_How to complete this task_. Reproduce verbatim the portion of the Geopark Belitong revalidation passage starting at "Beberapa fasilitas yang" and ending at "dunia yang membanggakan.".

_Reading text_.
Beberapa fasilitas yang perlu segera disiapkan antara lain perbaikan infrastruktur fisik, penambahan panel informasi, penyediaan atraksi budaya, dan penyempurnaan media promosi. Andy juga menekankan pentingnya mendukung tema RPJMD Provinsi 2025–2029 yaitu “Pengembangan Quality Tourism dan Ekonomi Biru”, serta program prioritas gubernur dan wakil gubernur. Melalui rapat ini diharapkan seluruh stakeholder dapat bersinergi menyusun kebijakan, program, dan kegiatan yang terintegrasi agar revalidasi Geopark Belitong berjalan sukses dan menghasilkan peningkatan status sebagai warisan geologi dunia yang membanggakan.
Preparation for 2026 UNESCO Global Geopark Belitong Revalidation
Pangkal Pinang – The Provincial Government of Kepulauan Bangka Belitung, through Bappeda, held a preparation meeting to face UNESCO Global Geopark (UGG) Revalidation in 2026. The meeting took place in Pulau Ketawai Meeting Room on Tuesday, 28/07/2025, and was opened by the Acting Head of Bappeda, Fitriansyah. It was attended by representatives from multi-sectoral work units and related strategic partners, as well as the Head of Tourism, Culture, Youth, and Sport Office of Kepulauan Bangka Belitung, Wydia Kemala Sari.

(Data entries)
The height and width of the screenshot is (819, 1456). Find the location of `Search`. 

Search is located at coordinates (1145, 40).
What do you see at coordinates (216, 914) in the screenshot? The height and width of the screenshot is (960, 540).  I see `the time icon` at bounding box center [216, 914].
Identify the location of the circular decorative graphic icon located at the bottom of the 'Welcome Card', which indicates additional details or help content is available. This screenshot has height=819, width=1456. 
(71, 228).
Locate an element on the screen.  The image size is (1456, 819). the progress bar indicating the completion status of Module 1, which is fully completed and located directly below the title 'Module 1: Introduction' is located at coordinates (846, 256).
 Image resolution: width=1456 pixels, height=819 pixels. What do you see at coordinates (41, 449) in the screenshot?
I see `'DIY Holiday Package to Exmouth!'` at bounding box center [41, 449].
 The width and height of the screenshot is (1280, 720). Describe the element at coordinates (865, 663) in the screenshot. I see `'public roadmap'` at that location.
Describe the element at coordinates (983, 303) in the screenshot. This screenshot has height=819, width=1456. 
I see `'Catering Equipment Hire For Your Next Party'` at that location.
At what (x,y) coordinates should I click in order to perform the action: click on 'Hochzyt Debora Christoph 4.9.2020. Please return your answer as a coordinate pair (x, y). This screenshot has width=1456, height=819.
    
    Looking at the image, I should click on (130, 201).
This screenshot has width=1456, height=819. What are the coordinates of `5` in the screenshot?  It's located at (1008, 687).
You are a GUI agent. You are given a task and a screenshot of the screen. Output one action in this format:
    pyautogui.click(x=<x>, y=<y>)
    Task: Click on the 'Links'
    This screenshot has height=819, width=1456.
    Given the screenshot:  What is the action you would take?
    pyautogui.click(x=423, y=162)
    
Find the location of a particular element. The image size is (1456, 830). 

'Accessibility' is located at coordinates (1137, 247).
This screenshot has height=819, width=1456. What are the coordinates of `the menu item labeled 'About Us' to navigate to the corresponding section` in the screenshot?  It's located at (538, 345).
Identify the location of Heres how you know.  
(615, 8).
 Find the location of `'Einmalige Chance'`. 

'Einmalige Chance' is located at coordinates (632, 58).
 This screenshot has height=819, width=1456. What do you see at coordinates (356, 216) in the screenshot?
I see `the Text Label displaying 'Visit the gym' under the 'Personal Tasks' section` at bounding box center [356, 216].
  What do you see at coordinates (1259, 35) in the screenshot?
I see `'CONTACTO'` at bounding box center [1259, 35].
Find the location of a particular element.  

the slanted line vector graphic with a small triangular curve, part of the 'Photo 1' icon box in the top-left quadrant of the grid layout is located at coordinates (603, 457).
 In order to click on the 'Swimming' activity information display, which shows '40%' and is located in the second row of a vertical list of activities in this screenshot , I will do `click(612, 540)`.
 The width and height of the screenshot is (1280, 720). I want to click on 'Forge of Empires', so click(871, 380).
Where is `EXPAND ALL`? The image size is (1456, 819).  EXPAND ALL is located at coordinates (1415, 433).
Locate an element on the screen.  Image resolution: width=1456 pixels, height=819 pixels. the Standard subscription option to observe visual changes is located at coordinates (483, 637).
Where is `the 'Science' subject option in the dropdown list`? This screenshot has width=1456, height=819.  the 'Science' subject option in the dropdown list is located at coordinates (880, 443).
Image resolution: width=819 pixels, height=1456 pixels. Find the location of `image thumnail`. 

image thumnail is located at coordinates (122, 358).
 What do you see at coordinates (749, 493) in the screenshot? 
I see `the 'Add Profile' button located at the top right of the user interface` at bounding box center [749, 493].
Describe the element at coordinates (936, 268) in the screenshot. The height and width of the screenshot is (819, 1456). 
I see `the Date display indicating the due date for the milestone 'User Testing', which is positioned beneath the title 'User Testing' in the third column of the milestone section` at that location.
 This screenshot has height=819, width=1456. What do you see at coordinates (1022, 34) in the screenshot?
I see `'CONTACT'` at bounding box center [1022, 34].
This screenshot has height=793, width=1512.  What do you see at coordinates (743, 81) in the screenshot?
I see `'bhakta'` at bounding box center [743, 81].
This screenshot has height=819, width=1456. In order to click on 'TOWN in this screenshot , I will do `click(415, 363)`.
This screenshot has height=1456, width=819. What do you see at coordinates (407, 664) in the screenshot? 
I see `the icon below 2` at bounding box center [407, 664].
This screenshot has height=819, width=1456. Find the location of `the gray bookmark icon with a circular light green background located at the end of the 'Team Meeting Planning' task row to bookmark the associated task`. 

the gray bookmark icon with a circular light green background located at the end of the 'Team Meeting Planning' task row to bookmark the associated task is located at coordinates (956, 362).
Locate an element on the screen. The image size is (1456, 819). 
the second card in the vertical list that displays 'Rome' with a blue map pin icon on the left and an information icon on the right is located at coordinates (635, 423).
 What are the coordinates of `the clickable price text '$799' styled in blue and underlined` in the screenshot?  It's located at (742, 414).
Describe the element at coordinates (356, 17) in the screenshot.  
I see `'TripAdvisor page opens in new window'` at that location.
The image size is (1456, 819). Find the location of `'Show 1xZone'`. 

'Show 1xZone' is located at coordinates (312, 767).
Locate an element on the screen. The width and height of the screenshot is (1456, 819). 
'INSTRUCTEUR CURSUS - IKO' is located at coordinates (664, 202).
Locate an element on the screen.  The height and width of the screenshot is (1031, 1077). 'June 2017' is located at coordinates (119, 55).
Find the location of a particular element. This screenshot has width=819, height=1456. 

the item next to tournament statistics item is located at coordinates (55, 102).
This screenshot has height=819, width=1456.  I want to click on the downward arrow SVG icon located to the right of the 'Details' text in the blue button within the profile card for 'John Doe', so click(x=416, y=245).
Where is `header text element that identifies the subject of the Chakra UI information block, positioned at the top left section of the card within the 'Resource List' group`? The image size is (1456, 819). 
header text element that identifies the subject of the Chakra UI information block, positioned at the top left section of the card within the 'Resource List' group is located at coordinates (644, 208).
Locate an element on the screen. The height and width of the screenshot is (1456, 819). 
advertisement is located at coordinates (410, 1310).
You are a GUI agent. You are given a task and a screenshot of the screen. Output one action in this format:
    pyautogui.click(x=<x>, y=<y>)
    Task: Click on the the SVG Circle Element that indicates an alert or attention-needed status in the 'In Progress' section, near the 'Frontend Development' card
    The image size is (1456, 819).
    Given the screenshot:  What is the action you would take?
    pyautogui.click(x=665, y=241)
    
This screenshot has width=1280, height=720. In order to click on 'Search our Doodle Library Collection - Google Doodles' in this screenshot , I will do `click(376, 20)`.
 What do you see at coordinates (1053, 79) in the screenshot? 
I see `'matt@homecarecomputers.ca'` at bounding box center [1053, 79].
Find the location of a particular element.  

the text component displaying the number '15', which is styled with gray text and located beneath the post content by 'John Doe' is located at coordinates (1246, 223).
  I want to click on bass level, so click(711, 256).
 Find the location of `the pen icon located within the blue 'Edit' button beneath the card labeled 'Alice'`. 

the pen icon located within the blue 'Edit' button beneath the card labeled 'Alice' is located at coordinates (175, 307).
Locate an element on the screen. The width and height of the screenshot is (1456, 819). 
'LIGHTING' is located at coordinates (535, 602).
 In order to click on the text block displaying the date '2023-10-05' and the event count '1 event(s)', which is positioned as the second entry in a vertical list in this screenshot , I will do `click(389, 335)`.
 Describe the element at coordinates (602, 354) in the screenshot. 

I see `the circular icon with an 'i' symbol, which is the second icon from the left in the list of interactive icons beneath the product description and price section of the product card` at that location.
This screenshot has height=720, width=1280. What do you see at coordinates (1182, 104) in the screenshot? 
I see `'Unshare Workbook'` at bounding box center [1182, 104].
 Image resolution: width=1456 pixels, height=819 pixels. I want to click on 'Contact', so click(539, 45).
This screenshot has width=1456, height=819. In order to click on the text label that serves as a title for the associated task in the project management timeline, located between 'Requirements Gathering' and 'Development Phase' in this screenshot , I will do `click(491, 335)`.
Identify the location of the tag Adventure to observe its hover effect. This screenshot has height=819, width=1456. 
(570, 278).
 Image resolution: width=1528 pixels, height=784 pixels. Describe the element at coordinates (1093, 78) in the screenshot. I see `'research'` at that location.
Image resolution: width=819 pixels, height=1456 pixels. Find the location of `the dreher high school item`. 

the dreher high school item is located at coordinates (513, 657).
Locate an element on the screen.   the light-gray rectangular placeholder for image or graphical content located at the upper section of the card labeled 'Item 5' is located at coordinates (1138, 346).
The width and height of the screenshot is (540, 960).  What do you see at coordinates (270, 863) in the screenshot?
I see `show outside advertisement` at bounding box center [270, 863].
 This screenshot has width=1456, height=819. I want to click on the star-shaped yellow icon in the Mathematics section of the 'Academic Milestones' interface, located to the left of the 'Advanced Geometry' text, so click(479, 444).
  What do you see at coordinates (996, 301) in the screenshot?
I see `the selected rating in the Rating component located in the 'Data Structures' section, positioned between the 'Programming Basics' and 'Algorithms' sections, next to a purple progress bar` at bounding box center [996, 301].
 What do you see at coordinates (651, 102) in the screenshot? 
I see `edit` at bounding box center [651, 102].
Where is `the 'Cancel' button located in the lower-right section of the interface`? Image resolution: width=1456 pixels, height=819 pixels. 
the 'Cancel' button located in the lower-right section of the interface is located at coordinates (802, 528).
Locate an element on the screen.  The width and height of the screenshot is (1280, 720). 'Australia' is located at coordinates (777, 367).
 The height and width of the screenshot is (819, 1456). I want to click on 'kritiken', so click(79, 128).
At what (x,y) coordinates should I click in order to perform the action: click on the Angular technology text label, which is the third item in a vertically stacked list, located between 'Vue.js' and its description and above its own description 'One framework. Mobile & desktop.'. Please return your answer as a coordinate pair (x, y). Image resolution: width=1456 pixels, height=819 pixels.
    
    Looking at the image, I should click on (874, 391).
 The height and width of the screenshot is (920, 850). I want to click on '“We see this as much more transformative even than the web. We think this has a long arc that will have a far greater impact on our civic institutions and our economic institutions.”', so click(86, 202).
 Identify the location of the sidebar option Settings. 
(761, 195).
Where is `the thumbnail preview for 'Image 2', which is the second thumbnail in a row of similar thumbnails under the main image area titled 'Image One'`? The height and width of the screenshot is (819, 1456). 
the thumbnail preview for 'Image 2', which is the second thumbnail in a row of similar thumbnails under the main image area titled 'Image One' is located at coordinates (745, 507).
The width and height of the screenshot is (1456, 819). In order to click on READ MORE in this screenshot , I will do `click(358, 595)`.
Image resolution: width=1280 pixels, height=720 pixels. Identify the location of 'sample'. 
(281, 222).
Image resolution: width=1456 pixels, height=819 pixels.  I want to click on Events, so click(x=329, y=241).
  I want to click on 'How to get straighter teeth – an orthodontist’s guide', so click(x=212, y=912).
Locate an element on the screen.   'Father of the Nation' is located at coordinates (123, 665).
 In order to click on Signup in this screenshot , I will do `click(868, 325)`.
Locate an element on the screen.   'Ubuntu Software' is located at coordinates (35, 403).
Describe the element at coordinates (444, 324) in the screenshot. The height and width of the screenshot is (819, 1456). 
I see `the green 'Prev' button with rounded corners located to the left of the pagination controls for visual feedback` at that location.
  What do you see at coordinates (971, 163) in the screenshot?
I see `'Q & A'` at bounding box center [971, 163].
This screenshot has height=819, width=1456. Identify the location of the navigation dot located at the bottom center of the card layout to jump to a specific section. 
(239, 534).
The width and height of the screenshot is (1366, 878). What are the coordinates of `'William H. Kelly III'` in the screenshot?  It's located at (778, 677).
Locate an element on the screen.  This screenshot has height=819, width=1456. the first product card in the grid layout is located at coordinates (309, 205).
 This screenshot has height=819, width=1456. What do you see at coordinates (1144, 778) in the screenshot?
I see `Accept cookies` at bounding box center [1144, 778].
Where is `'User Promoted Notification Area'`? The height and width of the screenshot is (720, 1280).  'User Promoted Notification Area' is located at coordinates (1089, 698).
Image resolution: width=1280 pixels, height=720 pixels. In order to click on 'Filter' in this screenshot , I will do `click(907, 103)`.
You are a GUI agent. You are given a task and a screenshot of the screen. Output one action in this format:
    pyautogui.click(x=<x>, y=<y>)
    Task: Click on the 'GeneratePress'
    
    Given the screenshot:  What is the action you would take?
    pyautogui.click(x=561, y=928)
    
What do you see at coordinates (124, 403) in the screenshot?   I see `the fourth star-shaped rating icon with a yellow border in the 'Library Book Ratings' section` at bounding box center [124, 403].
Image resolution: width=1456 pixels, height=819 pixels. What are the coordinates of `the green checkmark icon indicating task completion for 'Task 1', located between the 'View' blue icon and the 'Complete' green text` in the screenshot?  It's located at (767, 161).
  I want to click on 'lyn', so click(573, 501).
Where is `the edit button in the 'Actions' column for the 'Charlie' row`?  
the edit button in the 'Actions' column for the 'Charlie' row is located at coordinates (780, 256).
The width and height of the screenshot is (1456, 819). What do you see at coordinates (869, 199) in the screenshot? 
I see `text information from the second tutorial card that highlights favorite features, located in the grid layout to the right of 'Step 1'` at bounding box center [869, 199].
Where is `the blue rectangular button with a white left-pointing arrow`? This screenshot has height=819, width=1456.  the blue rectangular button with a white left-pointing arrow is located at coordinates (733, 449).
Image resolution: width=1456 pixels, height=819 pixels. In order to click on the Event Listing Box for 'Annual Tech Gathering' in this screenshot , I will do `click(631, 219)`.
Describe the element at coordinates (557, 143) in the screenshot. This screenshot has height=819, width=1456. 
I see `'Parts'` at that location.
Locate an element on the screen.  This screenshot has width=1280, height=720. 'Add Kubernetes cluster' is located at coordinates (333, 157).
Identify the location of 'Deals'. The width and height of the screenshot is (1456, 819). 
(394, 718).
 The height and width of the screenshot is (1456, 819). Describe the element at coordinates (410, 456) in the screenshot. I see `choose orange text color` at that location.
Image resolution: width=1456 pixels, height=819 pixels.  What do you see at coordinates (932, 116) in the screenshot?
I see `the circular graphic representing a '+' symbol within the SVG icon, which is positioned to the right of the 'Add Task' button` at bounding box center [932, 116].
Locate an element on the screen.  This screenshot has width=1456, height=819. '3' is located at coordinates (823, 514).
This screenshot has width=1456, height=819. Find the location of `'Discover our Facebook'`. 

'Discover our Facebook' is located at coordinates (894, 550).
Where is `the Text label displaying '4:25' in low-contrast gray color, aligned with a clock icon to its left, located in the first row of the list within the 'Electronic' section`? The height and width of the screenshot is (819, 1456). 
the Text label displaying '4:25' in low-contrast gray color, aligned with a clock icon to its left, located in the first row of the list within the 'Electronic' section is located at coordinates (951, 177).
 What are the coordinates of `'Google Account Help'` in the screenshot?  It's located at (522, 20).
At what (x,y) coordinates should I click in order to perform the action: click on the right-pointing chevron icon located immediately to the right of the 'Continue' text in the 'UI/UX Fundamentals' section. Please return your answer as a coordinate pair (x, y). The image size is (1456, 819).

_Output for this exercise_.
Beberapa fasilitas yang perlu segera disiapkan antara lain perbaikan infrastruktur fisik, penambahan panel informasi, penyediaan atraksi budaya, dan penyempurnaan media promosi. Andy juga menekankan pentingnya mendukung tema RPJMD Provinsi 2025–2029 yaitu “Pengembangan Quality Tourism dan Ekonomi Biru”, serta program prioritas gubernur dan wakil gubernur. Melalui rapat ini diharapkan seluruh stakeholder dapat bersinergi menyusun kebijakan, program, dan kegiatan yang terintegrasi agar revalidasi Geopark Belitong berjalan sukses dan menghasilkan peningkatan status sebagai warisan geologi dunia yang membanggakan.